Ministers have been planning an initiative on bullying in the NHS for some considerable time. It remains to be seen whether it will highlight the impact on patient care and safety that the bullying of staff has. If it does, it will command much more board attention. If it doesn’t the narrative will be much less powerful. It would have even more impact if ministers stopped the widespread perception amongst Trust chief executives that much bullying comes from the very top of the NHS, in Richmond House. Sir Robert Francis’ 2015 report on whistleblowing had an excellent section on the impact on patient safety of the bullying of whistleblowers but reference to that disappeared in the government response.
So what’s gone wrong?
Every NHS organisation has a policy declaring zero tolerance for bullying and harassment and trains its managers in how to apply the policy. But research makes clear that reliance on individual staff complaining about bullying is a strategy doomed to failure, yet that is how many NHS organisations still operate. I have argued elsewhere that has to change and it is starting to change.

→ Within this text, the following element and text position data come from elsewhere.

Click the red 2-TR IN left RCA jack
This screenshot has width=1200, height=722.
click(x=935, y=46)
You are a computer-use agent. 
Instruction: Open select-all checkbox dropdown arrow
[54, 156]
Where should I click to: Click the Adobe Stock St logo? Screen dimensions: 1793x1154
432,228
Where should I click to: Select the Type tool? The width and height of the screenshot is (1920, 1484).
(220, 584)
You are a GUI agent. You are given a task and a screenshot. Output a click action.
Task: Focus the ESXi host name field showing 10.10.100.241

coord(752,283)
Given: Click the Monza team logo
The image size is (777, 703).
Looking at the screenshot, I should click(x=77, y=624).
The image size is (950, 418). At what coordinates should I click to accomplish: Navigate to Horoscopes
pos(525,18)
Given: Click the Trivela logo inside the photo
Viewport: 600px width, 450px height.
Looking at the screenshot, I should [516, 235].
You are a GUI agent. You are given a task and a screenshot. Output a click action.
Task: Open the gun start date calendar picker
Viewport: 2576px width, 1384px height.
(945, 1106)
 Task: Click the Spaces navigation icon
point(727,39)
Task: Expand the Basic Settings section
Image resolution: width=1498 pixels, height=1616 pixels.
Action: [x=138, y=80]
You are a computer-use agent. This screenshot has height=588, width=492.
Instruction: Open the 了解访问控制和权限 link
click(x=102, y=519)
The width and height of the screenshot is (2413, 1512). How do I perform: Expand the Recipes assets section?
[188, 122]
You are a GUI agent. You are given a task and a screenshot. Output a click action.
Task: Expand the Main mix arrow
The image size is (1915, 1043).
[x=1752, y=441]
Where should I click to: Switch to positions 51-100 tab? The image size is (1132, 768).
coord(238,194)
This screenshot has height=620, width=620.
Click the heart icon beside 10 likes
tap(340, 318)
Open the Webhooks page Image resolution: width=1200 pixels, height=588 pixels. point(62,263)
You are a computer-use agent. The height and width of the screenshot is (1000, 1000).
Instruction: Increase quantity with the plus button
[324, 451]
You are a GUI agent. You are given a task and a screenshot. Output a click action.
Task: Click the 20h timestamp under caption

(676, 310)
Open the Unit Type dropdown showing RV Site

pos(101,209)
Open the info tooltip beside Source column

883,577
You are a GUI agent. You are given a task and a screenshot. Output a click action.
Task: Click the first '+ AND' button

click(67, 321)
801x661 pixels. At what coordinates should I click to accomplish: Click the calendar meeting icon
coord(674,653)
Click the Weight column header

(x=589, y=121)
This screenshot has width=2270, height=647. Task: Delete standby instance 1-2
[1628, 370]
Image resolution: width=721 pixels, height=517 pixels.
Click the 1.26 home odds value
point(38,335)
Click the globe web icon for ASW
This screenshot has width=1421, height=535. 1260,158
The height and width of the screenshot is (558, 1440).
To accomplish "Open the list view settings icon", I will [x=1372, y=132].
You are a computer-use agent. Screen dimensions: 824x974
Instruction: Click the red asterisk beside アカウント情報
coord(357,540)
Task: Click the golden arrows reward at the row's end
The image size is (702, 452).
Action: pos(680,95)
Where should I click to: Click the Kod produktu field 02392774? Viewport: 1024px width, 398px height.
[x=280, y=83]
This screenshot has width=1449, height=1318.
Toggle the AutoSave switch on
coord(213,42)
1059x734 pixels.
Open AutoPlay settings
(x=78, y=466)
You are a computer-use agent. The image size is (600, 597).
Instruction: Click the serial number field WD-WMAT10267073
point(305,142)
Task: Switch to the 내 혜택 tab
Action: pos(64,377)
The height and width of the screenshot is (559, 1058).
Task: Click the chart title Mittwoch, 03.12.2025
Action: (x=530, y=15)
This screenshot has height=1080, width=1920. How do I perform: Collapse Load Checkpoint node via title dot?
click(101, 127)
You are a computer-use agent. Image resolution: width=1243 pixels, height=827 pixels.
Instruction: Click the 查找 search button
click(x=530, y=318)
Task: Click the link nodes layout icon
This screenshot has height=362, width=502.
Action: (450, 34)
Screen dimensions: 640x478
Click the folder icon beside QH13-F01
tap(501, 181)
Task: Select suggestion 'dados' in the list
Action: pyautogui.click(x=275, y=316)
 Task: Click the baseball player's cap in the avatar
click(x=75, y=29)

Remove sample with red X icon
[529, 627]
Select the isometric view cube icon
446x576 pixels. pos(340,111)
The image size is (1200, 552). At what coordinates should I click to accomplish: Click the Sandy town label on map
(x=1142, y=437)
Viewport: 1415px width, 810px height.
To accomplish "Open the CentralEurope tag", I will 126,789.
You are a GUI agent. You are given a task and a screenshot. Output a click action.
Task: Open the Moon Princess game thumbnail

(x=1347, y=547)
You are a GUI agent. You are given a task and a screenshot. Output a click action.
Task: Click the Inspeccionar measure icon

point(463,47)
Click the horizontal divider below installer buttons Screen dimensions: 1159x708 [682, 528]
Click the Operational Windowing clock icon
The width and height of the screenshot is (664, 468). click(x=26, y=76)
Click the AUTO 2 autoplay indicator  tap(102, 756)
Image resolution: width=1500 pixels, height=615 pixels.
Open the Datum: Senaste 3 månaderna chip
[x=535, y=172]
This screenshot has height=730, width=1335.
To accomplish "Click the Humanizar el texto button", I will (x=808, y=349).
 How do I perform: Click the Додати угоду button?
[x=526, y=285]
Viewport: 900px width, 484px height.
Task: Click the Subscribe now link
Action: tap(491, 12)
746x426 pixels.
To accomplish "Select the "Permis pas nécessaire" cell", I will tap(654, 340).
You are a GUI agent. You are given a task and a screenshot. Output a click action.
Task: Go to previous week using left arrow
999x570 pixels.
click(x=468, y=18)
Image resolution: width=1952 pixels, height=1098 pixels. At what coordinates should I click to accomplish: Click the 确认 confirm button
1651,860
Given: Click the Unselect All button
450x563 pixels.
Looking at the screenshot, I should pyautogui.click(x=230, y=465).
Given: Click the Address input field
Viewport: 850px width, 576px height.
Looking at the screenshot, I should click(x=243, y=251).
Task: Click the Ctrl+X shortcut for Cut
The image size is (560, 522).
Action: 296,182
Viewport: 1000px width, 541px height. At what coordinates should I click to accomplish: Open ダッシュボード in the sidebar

However unless, in addition, the impact on patient care and safety of the bullying of staff becomes central to our thinking, bullying in the NHS will never get the attention it deserves. The immense pressures on workloads, job security and constant restructuring within the NHS and social care encourage bullying, but the evidence of its negative impact is now clearer than ever. Unless healthcare providers accept the research evidence and make patient care and safety central to the reduction of the bullying of staff (as the best ones already do) we will struggle to achieve Robert Francis’ aspiration in his Public Inquiry Report in 2013:
“The common culture of caring requires a displacement of a culture of fear with a culture of openness, honesty and transparency, where the only fear is the failure to uphold the fundamental standards and the caring culture.”